Starting with the line that contains "リスクに備えたい・災害に対応したい (80, 2329)" and ending with the final line of the data below, print those lines exactly and nothing else.
╭──
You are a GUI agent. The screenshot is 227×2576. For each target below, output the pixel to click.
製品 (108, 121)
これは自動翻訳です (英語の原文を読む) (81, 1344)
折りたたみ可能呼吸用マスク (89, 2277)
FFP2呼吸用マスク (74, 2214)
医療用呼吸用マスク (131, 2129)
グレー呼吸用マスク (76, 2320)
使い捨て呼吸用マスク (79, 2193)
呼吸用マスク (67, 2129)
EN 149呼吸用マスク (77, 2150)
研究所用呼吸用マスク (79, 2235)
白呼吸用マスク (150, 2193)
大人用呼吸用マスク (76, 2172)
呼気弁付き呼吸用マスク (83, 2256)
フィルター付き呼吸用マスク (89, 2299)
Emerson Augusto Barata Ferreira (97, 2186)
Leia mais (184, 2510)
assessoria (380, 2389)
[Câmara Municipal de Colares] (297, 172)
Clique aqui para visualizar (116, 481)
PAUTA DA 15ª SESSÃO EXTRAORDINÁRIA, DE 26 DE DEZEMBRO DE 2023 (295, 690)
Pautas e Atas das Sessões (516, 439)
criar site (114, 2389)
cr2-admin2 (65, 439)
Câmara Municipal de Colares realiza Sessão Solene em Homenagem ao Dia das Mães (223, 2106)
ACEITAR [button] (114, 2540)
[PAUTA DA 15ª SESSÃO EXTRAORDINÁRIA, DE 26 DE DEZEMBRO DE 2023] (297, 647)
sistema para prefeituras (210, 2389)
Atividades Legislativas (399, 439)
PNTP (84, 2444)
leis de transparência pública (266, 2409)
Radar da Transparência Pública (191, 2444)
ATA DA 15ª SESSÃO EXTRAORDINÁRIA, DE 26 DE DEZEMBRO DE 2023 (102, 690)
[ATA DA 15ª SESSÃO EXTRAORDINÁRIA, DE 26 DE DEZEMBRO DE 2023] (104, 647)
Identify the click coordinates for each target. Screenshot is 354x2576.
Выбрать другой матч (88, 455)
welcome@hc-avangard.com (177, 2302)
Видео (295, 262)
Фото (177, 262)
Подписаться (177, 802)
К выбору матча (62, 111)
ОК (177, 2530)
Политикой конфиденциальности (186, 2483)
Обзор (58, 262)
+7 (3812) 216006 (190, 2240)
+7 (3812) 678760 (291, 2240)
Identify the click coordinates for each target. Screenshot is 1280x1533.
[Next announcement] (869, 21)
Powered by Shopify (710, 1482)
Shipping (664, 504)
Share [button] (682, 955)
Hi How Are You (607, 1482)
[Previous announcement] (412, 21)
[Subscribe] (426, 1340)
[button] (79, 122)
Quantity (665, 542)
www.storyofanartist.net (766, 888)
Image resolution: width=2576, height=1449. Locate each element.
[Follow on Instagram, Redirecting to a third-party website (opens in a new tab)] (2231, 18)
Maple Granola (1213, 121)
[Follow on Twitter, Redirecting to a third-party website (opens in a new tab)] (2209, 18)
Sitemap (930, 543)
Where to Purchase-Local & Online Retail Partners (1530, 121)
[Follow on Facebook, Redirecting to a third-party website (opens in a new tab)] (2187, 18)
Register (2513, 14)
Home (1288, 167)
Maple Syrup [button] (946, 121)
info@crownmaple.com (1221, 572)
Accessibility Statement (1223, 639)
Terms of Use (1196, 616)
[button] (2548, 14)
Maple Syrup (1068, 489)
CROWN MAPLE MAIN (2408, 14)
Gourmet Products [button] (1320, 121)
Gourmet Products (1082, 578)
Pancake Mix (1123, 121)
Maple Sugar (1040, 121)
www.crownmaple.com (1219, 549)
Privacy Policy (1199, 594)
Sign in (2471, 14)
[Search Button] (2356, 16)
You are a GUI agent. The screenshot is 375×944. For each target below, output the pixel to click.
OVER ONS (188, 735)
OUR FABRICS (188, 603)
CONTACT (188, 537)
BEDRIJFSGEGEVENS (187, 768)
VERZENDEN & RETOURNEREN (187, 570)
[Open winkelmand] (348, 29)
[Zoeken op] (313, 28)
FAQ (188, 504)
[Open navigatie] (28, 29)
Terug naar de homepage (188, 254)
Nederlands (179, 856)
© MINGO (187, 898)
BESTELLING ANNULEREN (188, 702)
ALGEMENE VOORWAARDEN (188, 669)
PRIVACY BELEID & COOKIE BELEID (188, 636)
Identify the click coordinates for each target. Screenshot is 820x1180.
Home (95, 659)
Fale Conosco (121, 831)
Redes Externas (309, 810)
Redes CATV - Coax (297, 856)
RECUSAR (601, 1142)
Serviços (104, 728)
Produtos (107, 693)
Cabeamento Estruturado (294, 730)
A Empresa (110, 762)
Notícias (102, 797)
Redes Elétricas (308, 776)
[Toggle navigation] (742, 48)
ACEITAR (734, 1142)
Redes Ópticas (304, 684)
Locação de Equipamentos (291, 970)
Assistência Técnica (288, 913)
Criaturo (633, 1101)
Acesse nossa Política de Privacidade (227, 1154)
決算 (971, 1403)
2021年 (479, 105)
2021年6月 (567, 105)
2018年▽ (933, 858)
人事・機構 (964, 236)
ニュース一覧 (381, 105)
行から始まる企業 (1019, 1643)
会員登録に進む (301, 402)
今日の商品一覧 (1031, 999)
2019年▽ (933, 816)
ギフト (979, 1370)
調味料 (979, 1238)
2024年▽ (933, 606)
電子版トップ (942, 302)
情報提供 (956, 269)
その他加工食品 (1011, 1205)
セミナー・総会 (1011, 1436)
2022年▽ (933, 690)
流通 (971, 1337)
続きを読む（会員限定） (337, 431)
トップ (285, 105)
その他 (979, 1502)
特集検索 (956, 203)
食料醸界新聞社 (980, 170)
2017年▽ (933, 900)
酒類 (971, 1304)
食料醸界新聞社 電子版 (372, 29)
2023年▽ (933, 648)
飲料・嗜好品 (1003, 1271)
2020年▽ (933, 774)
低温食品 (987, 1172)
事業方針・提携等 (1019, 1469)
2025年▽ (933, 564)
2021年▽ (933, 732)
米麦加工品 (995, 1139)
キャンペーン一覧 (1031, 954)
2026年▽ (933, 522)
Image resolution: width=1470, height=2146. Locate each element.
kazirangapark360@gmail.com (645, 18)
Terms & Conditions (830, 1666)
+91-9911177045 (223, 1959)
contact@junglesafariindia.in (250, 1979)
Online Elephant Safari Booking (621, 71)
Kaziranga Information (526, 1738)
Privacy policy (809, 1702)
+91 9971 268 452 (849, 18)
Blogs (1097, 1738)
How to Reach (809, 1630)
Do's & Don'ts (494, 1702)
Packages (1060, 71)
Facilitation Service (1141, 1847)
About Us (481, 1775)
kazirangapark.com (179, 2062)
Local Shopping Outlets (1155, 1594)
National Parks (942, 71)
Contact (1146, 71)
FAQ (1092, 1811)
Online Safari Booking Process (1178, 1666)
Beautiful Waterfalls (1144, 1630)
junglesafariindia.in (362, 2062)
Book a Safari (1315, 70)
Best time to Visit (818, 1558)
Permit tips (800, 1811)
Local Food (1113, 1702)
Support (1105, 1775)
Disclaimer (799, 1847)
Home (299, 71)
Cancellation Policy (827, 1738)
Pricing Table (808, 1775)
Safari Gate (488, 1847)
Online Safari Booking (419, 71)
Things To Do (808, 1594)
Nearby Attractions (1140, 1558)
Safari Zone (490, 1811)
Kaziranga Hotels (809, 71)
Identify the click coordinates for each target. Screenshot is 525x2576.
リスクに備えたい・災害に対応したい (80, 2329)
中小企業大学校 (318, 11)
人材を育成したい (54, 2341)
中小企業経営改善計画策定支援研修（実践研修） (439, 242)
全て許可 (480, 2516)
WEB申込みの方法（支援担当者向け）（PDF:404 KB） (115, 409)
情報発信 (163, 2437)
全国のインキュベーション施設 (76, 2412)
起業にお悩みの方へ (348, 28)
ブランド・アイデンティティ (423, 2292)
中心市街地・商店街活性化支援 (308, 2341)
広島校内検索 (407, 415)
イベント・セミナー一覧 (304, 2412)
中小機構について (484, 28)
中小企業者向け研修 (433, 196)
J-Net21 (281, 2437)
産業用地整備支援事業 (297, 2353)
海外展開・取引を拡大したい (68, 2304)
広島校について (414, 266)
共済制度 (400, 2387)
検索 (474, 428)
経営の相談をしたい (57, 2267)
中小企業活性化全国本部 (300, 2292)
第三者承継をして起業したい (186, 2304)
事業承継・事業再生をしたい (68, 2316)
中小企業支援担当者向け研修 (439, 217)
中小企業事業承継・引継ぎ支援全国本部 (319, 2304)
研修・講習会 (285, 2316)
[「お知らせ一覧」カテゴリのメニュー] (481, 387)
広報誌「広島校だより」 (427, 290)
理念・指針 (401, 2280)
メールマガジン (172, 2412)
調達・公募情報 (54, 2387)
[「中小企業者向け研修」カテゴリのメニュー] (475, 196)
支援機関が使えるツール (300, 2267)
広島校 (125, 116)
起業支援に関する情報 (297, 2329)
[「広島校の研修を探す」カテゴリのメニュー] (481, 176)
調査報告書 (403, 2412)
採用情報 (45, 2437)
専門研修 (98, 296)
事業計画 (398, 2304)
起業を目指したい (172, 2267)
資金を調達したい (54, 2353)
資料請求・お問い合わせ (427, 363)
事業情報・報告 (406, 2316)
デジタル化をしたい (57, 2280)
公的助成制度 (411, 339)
╰──
* [Response to the task]:
リスクに備えたい・災害に対応したい (80, 2329)
中小企業大学校 (318, 11)
人材を育成したい (54, 2341)
中小企業経営改善計画策定支援研修（実践研修） (439, 242)
全て許可 (480, 2516)
WEB申込みの方法（支援担当者向け）（PDF:404 KB） (115, 409)
情報発信 (163, 2437)
全国のインキュベーション施設 (76, 2412)
起業にお悩みの方へ (348, 28)
ブランド・アイデンティティ (423, 2292)
中心市街地・商店街活性化支援 (308, 2341)
広島校内検索 (407, 415)
イベント・セミナー一覧 (304, 2412)
中小機構について (484, 28)
中小企業者向け研修 (433, 196)
J-Net21 (281, 2437)
産業用地整備支援事業 (297, 2353)
海外展開・取引を拡大したい (68, 2304)
広島校について (414, 266)
共済制度 (400, 2387)
検索 (474, 428)
経営の相談をしたい (57, 2267)
中小企業活性化全国本部 (300, 2292)
第三者承継をして起業したい (186, 2304)
事業承継・事業再生をしたい (68, 2316)
中小企業支援担当者向け研修 (439, 217)
中小企業事業承継・引継ぎ支援全国本部 (319, 2304)
研修・講習会 (285, 2316)
[「お知らせ一覧」カテゴリのメニュー] (481, 387)
広報誌「広島校だより」 (427, 290)
理念・指針 (401, 2280)
メールマガジン (172, 2412)
調達・公募情報 (54, 2387)
[「中小企業者向け研修」カテゴリのメニュー] (475, 196)
支援機関が使えるツール (300, 2267)
広島校 (125, 116)
起業支援に関する情報 (297, 2329)
[「広島校の研修を探す」カテゴリのメニュー] (481, 176)
調査報告書 (403, 2412)
採用情報 (45, 2437)
専門研修 (98, 296)
事業計画 (398, 2304)
起業を目指したい (172, 2267)
資金を調達したい (54, 2353)
資料請求・お問い合わせ (427, 363)
事業情報・報告 (406, 2316)
デジタル化をしたい (57, 2280)
公的助成制度 (411, 339)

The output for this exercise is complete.